If this is the reason, I guess it can be significantly simplified as latest dpdk allocates hugepages on demand.


There are two reasons for the existing solution:


1. Accounting. Seastar allocates all system memory and the Seastar allocator knows how much memory is free, and calls a reclaimer when memory is low or when it cannot satisfy an allocation. This strategy requires that it knows about all allocations. If DPDK can also allocate memory on demand, Seastar has to to leave that memory unallocated. If it leaves too little memory, DPDK will allocate too much and the kernel will run out of memory. If it leaves too much memory, then the application will not be able to use it.

2. Zero-copy: the tcp stack works with temporary_buffers so we can pass the received packets directly to the application. I guess we can still do that by attaching custom deleters to the buffers that will call the DPDK APIs instead of ::free(). Custom deleters can be expensive (require an extra allocation), but maybe it's not too bad, and maybe we can improve that somehow.


I see mempool operations are virtualized:


/** Structure defining mempool operations structure */
struct rte_mempool_ops {
        char name[RTE_MEMPOOL_OPS_NAMESIZE]; /**< Name of mempool ops struct. */
        rte_mempool_alloc_t alloc;       /**< Allocate private data. */
        rte_mempool_free_t free;         /**< Free the external pool. */
        rte_mempool_enqueue_t enqueue;   /**< Enqueue an object. */
        rte_mempool_dequeue_t dequeue;   /**< Dequeue an object. */
        rte_mempool_get_count get_count; /**< Get qty of available objs. */
        /**
         * Optional callback to calculate memory size required to
         * store specified number of objects.
         */
        rte_mempool_calc_mem_size_t calc_mem_size;
        /**
         * Optional callback to populate mempool objects using
         * provided memory chunk.
         */
        rte_mempool_populate_t populate;
        /**
         * Get mempool info
         */
        rte_mempool_get_info_t get_info;
        /**
         * Dequeue a number of contiguous object blocks.
         */
        rte_mempool_dequeue_contig_blocks_t dequeue_contig_blocks;
} __rte_cache_aligned;

And that there is a way to add memory to a pool:


int
rte_mempool_populate_virt(struct rte_mempool *mp, char *addr,
        size_t len, size_t pg_sz, rte_mempool_memchunk_free_cb_t *free_cb,
        void *opaque);

So maybe we can move Seastar memory into the pool.
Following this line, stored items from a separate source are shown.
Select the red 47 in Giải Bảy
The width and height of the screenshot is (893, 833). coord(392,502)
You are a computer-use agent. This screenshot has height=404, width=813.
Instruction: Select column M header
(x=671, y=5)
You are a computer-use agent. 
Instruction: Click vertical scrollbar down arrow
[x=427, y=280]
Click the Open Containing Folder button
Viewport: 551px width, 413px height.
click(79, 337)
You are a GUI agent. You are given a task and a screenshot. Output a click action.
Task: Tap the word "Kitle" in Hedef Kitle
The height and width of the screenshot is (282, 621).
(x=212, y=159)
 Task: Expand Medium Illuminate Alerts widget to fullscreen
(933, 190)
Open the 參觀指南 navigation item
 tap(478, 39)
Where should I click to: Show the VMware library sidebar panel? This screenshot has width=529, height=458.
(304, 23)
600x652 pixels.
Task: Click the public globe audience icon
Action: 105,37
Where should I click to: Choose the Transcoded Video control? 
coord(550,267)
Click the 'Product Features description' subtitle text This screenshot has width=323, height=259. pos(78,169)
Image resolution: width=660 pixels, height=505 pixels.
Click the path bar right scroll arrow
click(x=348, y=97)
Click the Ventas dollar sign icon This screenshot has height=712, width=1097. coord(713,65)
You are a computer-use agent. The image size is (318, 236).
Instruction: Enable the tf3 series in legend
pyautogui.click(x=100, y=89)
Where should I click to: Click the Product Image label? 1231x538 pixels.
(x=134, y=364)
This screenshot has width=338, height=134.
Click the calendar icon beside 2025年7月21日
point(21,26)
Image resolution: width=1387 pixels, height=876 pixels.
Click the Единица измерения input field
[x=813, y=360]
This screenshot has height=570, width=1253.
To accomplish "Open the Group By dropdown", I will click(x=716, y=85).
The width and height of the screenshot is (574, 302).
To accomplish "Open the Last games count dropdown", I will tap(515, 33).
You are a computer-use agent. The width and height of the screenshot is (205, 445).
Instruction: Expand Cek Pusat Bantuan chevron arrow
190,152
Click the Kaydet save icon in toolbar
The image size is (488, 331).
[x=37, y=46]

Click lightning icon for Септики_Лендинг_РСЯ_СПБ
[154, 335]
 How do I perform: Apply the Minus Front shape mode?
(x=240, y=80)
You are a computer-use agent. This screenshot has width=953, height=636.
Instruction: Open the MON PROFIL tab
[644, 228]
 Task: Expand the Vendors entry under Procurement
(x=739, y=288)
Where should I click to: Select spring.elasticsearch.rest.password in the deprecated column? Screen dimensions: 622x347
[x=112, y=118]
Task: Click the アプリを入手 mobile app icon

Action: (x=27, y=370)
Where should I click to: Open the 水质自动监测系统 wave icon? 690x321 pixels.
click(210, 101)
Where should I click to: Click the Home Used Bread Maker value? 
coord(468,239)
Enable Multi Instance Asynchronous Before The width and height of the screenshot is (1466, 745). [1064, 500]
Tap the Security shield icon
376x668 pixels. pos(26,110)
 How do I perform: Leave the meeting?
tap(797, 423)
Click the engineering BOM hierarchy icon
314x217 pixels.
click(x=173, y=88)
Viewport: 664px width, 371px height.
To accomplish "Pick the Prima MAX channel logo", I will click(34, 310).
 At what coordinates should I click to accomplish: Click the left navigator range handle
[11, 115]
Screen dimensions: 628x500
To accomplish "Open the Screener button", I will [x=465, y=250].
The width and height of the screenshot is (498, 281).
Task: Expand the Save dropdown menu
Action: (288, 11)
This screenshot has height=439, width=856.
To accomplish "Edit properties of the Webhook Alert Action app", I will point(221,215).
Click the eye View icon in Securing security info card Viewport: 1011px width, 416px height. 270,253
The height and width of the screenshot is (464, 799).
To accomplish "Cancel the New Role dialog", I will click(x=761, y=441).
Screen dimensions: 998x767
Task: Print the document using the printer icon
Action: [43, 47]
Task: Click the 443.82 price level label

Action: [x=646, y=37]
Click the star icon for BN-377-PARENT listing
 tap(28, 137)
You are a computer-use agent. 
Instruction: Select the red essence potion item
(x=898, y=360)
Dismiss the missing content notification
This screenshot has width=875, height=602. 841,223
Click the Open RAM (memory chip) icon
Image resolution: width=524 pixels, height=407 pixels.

On Wednesday, 8 May 2019 02:26:07 UTC+8, Avi Kivity wrote:

Certainly an update of dpdk would be welcome. It's likely not to be an easy task, because certain APIs we depend on were removed.


One thing I wanted was to start using iommu instead of hugepage pinning + /proc/$$/pagemap, which I think it part of the API change. So we may have to switch to iommu as part of the upgrade.


On 07/05/2019 18.45, Yibo Cai wrote:
Seastar is still using DPDK 17.05, which is more than 2 years old. DPDK API has changed a lot and current Seastar code failed to build with latest DPDK 19.02.
E.g., some xmem functions(rte_mempool_xmem_create, etc) used in current code are dropped since DPDK 18.08.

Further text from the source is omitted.